__WRITTEN TASK__
Reproduce the entries starting at the line that contains "Viewport: 983px width, 768px" and ending at the line that contains "click(x=79, y=731)", both included.
-- start --
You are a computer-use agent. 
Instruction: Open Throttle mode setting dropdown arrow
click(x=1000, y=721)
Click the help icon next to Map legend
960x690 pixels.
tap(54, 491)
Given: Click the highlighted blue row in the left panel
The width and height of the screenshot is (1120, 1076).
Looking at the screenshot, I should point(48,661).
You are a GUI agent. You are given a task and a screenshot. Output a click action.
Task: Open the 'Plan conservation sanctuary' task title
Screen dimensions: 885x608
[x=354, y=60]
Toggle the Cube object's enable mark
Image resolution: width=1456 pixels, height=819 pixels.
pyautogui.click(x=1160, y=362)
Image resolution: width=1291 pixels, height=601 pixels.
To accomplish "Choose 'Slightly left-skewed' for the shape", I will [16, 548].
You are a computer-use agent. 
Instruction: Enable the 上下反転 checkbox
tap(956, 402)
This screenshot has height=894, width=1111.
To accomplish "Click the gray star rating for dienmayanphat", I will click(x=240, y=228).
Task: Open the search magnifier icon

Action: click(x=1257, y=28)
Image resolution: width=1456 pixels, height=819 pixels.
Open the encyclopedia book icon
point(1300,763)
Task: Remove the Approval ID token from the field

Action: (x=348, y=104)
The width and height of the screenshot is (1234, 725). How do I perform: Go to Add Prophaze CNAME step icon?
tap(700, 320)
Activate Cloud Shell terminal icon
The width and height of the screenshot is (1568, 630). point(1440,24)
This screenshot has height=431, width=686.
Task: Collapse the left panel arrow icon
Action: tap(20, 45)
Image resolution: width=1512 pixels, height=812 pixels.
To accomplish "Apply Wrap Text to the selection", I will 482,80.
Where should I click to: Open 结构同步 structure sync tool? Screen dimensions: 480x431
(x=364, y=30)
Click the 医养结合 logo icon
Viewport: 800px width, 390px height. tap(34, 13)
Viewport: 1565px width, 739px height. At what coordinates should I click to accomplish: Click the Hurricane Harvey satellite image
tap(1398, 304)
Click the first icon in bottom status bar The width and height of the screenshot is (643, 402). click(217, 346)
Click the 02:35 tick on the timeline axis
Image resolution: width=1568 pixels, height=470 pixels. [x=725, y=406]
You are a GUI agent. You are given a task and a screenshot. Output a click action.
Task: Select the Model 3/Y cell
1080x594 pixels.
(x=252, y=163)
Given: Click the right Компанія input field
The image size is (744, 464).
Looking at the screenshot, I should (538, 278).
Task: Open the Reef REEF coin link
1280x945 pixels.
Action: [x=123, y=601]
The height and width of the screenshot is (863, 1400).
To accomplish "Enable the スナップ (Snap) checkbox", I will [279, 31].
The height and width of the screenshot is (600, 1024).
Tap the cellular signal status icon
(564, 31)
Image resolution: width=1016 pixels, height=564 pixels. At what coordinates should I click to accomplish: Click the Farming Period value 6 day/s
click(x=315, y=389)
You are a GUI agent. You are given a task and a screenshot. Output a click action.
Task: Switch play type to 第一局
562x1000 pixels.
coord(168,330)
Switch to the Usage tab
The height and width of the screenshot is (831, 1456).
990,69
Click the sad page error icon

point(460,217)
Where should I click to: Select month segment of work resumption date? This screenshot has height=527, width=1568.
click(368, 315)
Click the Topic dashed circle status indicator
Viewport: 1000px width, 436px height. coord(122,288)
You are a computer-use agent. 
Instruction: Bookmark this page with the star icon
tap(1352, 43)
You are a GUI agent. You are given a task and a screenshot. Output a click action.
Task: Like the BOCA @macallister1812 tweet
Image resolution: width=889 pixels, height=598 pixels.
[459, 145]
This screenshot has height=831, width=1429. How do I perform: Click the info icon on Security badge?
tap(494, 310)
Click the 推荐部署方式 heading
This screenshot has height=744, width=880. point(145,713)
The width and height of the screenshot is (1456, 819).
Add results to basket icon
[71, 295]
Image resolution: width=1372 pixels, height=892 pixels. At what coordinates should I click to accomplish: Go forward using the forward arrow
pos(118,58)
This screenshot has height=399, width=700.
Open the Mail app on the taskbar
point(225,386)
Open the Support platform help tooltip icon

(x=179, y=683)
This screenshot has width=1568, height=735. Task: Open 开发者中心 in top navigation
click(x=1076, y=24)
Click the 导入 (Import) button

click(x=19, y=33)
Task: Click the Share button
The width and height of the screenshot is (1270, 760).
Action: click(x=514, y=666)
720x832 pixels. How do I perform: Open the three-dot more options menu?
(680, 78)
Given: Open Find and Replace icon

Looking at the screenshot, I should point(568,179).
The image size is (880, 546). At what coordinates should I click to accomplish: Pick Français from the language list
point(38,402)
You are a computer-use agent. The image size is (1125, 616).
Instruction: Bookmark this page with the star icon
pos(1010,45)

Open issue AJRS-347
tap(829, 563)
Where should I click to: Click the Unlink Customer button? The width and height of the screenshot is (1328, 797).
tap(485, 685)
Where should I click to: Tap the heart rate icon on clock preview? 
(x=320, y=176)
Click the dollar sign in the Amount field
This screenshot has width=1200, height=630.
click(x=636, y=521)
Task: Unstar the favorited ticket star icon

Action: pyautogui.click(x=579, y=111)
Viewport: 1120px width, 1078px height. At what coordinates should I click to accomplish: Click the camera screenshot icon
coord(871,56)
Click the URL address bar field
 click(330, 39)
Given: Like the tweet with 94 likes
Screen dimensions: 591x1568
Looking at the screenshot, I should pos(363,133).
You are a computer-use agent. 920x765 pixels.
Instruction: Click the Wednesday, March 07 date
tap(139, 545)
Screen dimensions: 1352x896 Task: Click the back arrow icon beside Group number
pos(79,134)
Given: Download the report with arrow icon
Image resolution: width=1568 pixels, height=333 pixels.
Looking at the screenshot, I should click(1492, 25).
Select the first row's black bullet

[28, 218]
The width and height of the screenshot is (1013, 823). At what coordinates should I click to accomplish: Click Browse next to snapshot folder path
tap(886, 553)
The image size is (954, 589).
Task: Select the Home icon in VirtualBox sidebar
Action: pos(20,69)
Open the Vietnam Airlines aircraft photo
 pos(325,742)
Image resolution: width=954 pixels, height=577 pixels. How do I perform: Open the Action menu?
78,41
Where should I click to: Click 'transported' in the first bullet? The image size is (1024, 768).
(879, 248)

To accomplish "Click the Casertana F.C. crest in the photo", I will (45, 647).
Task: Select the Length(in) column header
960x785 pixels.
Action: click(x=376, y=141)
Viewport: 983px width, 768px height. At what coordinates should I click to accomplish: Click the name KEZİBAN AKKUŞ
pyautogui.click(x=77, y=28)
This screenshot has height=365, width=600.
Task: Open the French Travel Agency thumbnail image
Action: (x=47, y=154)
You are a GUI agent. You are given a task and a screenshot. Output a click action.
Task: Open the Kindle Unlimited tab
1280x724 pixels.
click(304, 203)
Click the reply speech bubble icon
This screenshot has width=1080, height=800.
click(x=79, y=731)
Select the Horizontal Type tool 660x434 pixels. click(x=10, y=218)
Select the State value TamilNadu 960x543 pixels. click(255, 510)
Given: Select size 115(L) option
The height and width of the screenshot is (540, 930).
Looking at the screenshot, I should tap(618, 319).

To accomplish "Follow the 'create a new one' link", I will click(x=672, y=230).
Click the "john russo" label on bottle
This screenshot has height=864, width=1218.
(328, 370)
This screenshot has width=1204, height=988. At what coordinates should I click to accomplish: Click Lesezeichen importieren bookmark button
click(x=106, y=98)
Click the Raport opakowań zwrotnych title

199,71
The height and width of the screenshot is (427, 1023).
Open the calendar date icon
-- end --
__WRITTEN RESPONSE__
Viewport: 983px width, 768px height. At what coordinates should I click to accomplish: Click the name KEZİBAN AKKUŞ
pyautogui.click(x=77, y=28)
This screenshot has height=365, width=600.
Task: Open the French Travel Agency thumbnail image
Action: (x=47, y=154)
You are a GUI agent. You are given a task and a screenshot. Output a click action.
Task: Open the Kindle Unlimited tab
1280x724 pixels.
click(304, 203)
Click the reply speech bubble icon
This screenshot has width=1080, height=800.
click(x=79, y=731)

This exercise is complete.